TO DO → Of all the lines in the entries below, give again exactly those starting at the line containing "[Cookiebot by Usercentrics" and ending at the line containing "Terms & Conditions (95, 2537)", both ends included, and no others.

SOURCE MATERIAL →
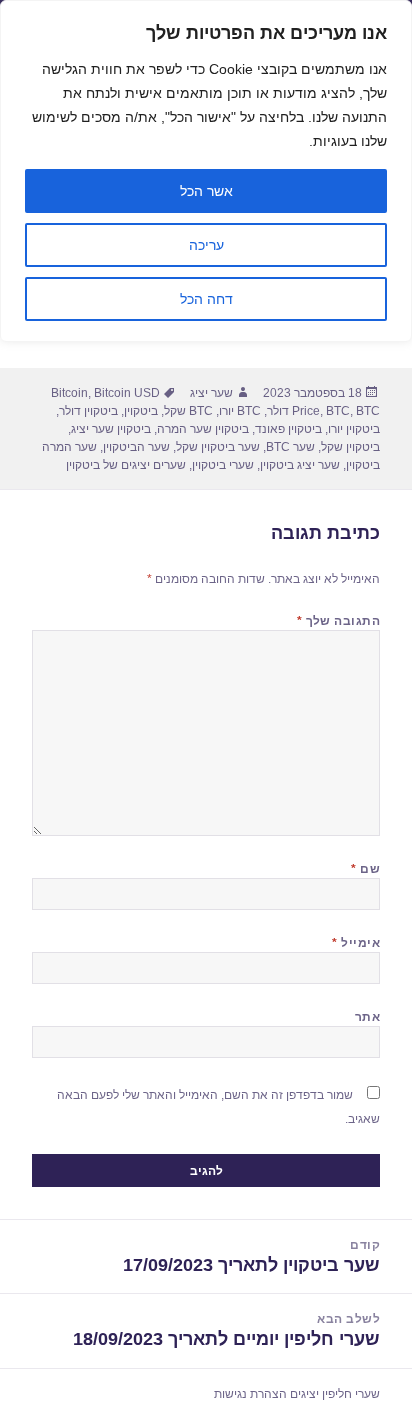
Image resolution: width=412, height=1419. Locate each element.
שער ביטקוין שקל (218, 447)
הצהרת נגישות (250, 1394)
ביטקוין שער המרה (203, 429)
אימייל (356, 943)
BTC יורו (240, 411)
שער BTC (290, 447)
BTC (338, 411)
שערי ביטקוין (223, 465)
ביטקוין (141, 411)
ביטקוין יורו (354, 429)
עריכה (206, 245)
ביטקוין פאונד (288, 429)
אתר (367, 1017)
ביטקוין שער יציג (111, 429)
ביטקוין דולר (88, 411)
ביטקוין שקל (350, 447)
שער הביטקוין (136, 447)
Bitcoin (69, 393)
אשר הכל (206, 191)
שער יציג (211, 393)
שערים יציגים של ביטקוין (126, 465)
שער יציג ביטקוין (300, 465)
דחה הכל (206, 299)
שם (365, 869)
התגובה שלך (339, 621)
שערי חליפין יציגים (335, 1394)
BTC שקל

* * *

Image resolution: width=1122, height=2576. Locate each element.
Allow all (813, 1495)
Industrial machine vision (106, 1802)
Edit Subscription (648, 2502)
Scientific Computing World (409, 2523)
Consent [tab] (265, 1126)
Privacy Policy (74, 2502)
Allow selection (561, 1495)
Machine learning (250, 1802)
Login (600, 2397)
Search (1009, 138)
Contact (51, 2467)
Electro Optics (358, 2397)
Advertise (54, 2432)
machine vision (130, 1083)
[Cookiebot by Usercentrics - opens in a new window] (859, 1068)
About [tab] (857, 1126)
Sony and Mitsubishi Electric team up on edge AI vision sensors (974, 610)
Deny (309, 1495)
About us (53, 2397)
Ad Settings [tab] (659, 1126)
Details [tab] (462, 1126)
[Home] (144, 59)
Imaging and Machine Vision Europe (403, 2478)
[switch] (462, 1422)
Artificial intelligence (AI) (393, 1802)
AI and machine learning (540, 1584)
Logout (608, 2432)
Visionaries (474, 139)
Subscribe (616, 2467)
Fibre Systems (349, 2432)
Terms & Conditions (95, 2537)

EXERCISE SOLUTION →
[Cookiebot by Usercentrics - opens in a new window] (859, 1068)
About [tab] (857, 1126)
Sony and Mitsubishi Electric team up on edge AI vision sensors (974, 610)
Deny (309, 1495)
About us (53, 2397)
Ad Settings [tab] (659, 1126)
Details [tab] (462, 1126)
[Home] (144, 59)
Imaging and Machine Vision Europe (403, 2478)
[switch] (462, 1422)
Artificial intelligence (AI) (393, 1802)
AI and machine learning (540, 1584)
Logout (608, 2432)
Visionaries (474, 139)
Subscribe (616, 2467)
Fibre Systems (349, 2432)
Terms & Conditions (95, 2537)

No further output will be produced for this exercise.